2019年12月23日、日本のインターネット業界を揺るがす歴史的な発表が行われました。ヤフーを傘下に持つZホールディングス(ZHD)と、対話アプリ最大手のLINEが、経営統合に関する最終合意に至ったのです。この巨大連合の誕生は、国内のデジタル経済圏における勢力図を根底から塗り替える可能性を秘めています。
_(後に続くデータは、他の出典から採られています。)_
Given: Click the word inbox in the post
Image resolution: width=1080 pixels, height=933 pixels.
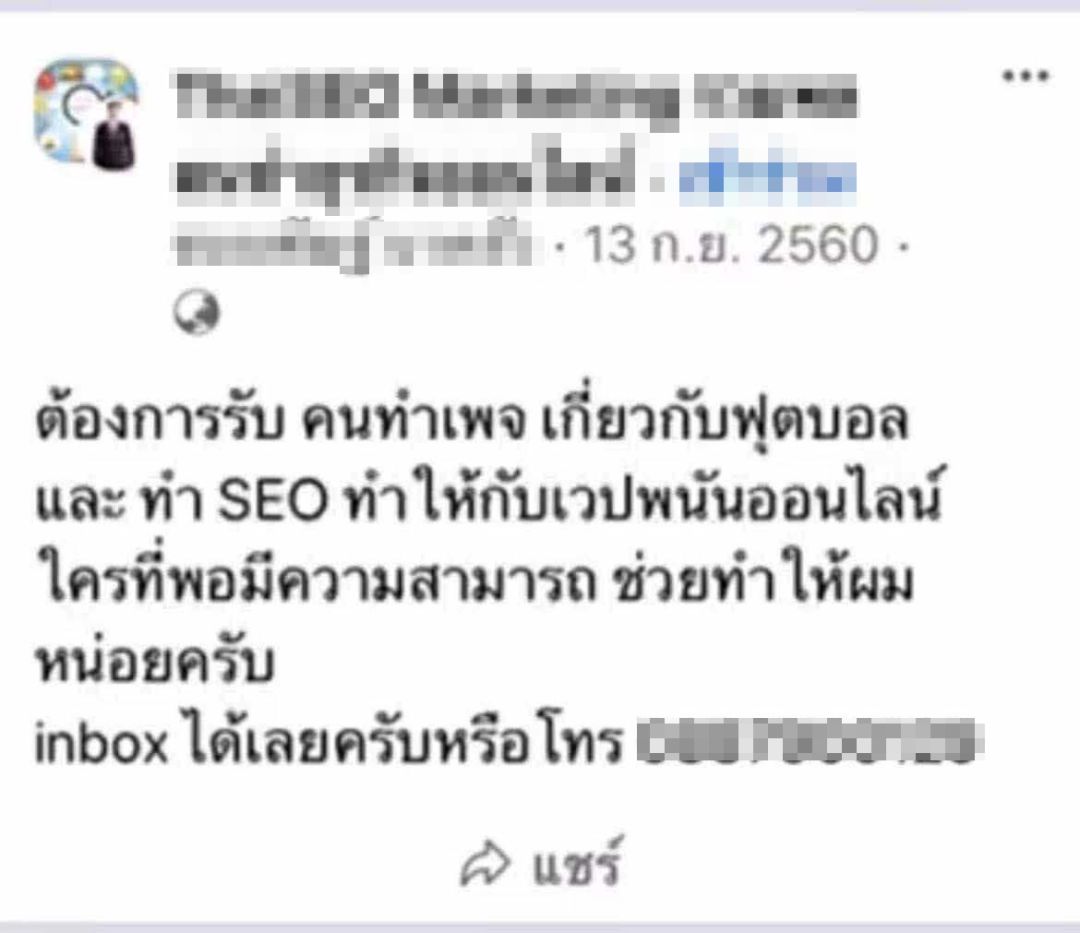Looking at the screenshot, I should click(x=101, y=744).
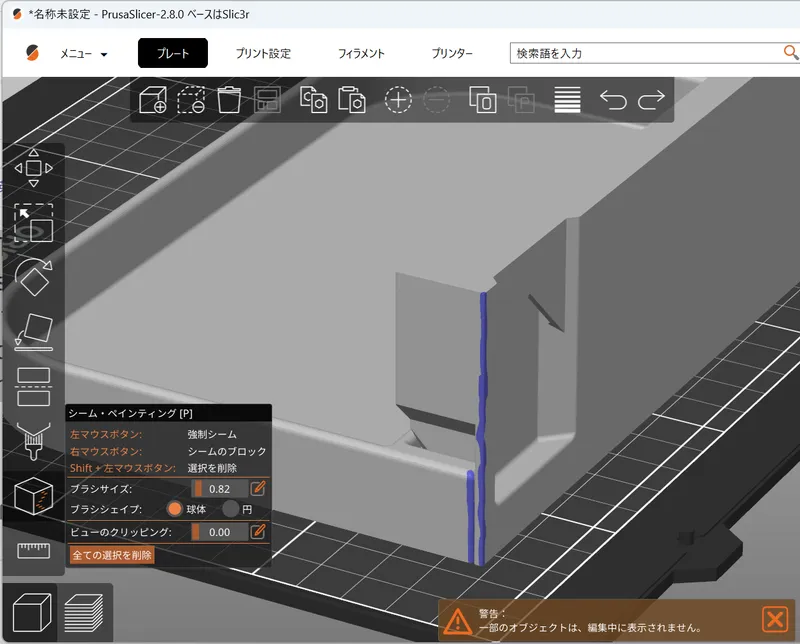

今回の合意に伴い、親会社であるソフトバンクと韓国のネイバーは、LINEに対して共同でTOB(株式公開買い付け)を実施します。TOBとは、あらかじめ買い取り価格や期間を公表して、不特定多数の株主から市場外で株式を買い集める手法のことです。注目の買い付け価格は1株5380円に設定され、取得総額は約3720億円という巨額の規模に達します。
2019年12月23日時点のLINEの株価終値は5260円であったため、今回の提示額には約2.3%のプレミアム、つまり市場価格への上乗せ分が含まれています。この発表を受けてSNS上では「ついに決まったか」「圧倒的なインフラになりそう」といった驚きの声が広がる一方で、上場廃止を惜しむ投資家の複雑な心境も垣間見えました。
世界に挑む「最強のプラットフォーム」誕生のシナリオ
今後のスケジュールとしては、2020年5月から6月にかけて日本と米国で買い付けが進められる予定です。一連のプロセスを経て、LINEは惜しまれつつも上場廃止となる見通しでしょう。最終的にはソフトバンクとネイバーが50%ずつ出資する合弁会社が、ZHDの株式を65.3%保有する親会社として君臨する体制へと移行します。
筆者は、この統合が単なる規模の拡大に留まらない意義を持っていると確信しています。検索・広告に強みを持つヤフーと、強固なSNS基盤を誇るLINEが手を取り合うことで、決済からEC、行政サービスまでを網羅する「スーパーアプリ」への道が拓けるからです。米中のテック大手が席巻する世界市場において、日本発の連合がどこまで対抗できるのか期待が高まります。
もちろん、異なる企業文化の融合や独占禁止法への対応など、乗り越えるべき壁は少なくありません。しかし、個別のサービスが乱立する現在の不便さを解消し、ユーザーにとって真に利便性の高いエコシステムを構築できるのは、この両者をおいて他にないでしょう。2020年の本格始動に向けて、彼らがどのような革新を見せてくれるのか、目が離せません。